_About this exercise_
Make an exact copy of the records below. Include every line.

======

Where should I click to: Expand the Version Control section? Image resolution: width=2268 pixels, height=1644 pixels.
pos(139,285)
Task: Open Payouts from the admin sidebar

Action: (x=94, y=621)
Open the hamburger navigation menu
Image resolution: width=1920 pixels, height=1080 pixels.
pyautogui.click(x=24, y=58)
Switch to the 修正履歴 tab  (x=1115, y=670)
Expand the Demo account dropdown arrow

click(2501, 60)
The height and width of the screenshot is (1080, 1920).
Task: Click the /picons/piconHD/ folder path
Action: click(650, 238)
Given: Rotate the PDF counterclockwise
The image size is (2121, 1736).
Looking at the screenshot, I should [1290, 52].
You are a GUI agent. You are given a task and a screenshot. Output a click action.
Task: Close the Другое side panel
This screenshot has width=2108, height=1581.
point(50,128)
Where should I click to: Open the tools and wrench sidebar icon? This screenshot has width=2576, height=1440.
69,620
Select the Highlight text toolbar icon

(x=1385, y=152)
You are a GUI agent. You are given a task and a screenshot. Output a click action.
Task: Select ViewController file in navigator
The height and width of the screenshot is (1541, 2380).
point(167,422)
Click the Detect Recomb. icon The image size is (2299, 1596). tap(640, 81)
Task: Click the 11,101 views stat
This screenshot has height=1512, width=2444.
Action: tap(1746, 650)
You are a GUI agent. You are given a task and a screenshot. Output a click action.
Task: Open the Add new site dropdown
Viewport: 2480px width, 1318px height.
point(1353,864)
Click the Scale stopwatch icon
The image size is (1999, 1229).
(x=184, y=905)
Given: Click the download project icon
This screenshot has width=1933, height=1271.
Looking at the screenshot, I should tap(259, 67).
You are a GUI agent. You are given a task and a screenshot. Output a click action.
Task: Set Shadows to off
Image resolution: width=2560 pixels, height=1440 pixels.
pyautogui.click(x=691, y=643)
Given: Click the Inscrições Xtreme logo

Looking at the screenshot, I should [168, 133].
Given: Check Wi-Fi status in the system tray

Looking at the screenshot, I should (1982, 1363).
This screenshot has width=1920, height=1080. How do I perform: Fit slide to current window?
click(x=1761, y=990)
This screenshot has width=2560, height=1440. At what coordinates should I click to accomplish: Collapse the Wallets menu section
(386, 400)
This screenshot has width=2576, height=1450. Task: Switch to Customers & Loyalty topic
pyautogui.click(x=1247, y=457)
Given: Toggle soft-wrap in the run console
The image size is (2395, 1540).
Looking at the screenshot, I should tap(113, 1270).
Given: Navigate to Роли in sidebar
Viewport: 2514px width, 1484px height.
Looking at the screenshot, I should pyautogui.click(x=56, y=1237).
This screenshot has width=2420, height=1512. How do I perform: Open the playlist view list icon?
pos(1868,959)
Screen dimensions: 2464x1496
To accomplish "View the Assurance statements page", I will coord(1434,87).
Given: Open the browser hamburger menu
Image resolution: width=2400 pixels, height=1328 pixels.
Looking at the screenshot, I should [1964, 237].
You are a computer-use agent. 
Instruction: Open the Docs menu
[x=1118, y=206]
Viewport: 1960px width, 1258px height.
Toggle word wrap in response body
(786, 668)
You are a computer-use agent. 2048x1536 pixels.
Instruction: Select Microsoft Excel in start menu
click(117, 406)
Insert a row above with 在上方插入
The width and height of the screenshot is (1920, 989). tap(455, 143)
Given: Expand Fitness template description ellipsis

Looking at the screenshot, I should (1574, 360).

======

_Answer box_
Where should I click to: Expand the Version Control section? Image resolution: width=2268 pixels, height=1644 pixels.
pos(139,285)
Task: Open Payouts from the admin sidebar

Action: (x=94, y=621)
Open the hamburger navigation menu
Image resolution: width=1920 pixels, height=1080 pixels.
pyautogui.click(x=24, y=58)
Switch to the 修正履歴 tab  (x=1115, y=670)
Expand the Demo account dropdown arrow

click(2501, 60)
The height and width of the screenshot is (1080, 1920).
Task: Click the /picons/piconHD/ folder path
Action: click(650, 238)
Given: Rotate the PDF counterclockwise
The image size is (2121, 1736).
Looking at the screenshot, I should [1290, 52].
You are a GUI agent. You are given a task and a screenshot. Output a click action.
Task: Close the Другое side panel
This screenshot has width=2108, height=1581.
point(50,128)
Where should I click to: Open the tools and wrench sidebar icon? This screenshot has width=2576, height=1440.
69,620
Select the Highlight text toolbar icon

(x=1385, y=152)
You are a GUI agent. You are given a task and a screenshot. Output a click action.
Task: Select ViewController file in navigator
The height and width of the screenshot is (1541, 2380).
point(167,422)
Click the Detect Recomb. icon The image size is (2299, 1596). tap(640, 81)
Task: Click the 11,101 views stat
This screenshot has height=1512, width=2444.
Action: tap(1746, 650)
You are a GUI agent. You are given a task and a screenshot. Output a click action.
Task: Open the Add new site dropdown
Viewport: 2480px width, 1318px height.
point(1353,864)
Click the Scale stopwatch icon
The image size is (1999, 1229).
(x=184, y=905)
Given: Click the download project icon
This screenshot has width=1933, height=1271.
Looking at the screenshot, I should tap(259, 67).
You are a GUI agent. You are given a task and a screenshot. Output a click action.
Task: Set Shadows to off
Image resolution: width=2560 pixels, height=1440 pixels.
pyautogui.click(x=691, y=643)
Given: Click the Inscrições Xtreme logo

Looking at the screenshot, I should [168, 133].
Given: Check Wi-Fi status in the system tray

Looking at the screenshot, I should (1982, 1363).
This screenshot has width=1920, height=1080. How do I perform: Fit slide to current window?
click(x=1761, y=990)
This screenshot has width=2560, height=1440. At what coordinates should I click to accomplish: Collapse the Wallets menu section
(386, 400)
This screenshot has width=2576, height=1450. Task: Switch to Customers & Loyalty topic
pyautogui.click(x=1247, y=457)
Given: Toggle soft-wrap in the run console
The image size is (2395, 1540).
Looking at the screenshot, I should tap(113, 1270).
Given: Navigate to Роли in sidebar
Viewport: 2514px width, 1484px height.
Looking at the screenshot, I should pyautogui.click(x=56, y=1237).
This screenshot has width=2420, height=1512. How do I perform: Open the playlist view list icon?
pos(1868,959)
Screen dimensions: 2464x1496
To accomplish "View the Assurance statements page", I will coord(1434,87).
Given: Open the browser hamburger menu
Image resolution: width=2400 pixels, height=1328 pixels.
Looking at the screenshot, I should [1964, 237].
You are a computer-use agent. 
Instruction: Open the Docs menu
[x=1118, y=206]
Viewport: 1960px width, 1258px height.
Toggle word wrap in response body
(786, 668)
You are a computer-use agent. 2048x1536 pixels.
Instruction: Select Microsoft Excel in start menu
click(117, 406)
Insert a row above with 在上方插入
The width and height of the screenshot is (1920, 989). tap(455, 143)
Given: Expand Fitness template description ellipsis

Looking at the screenshot, I should (1574, 360).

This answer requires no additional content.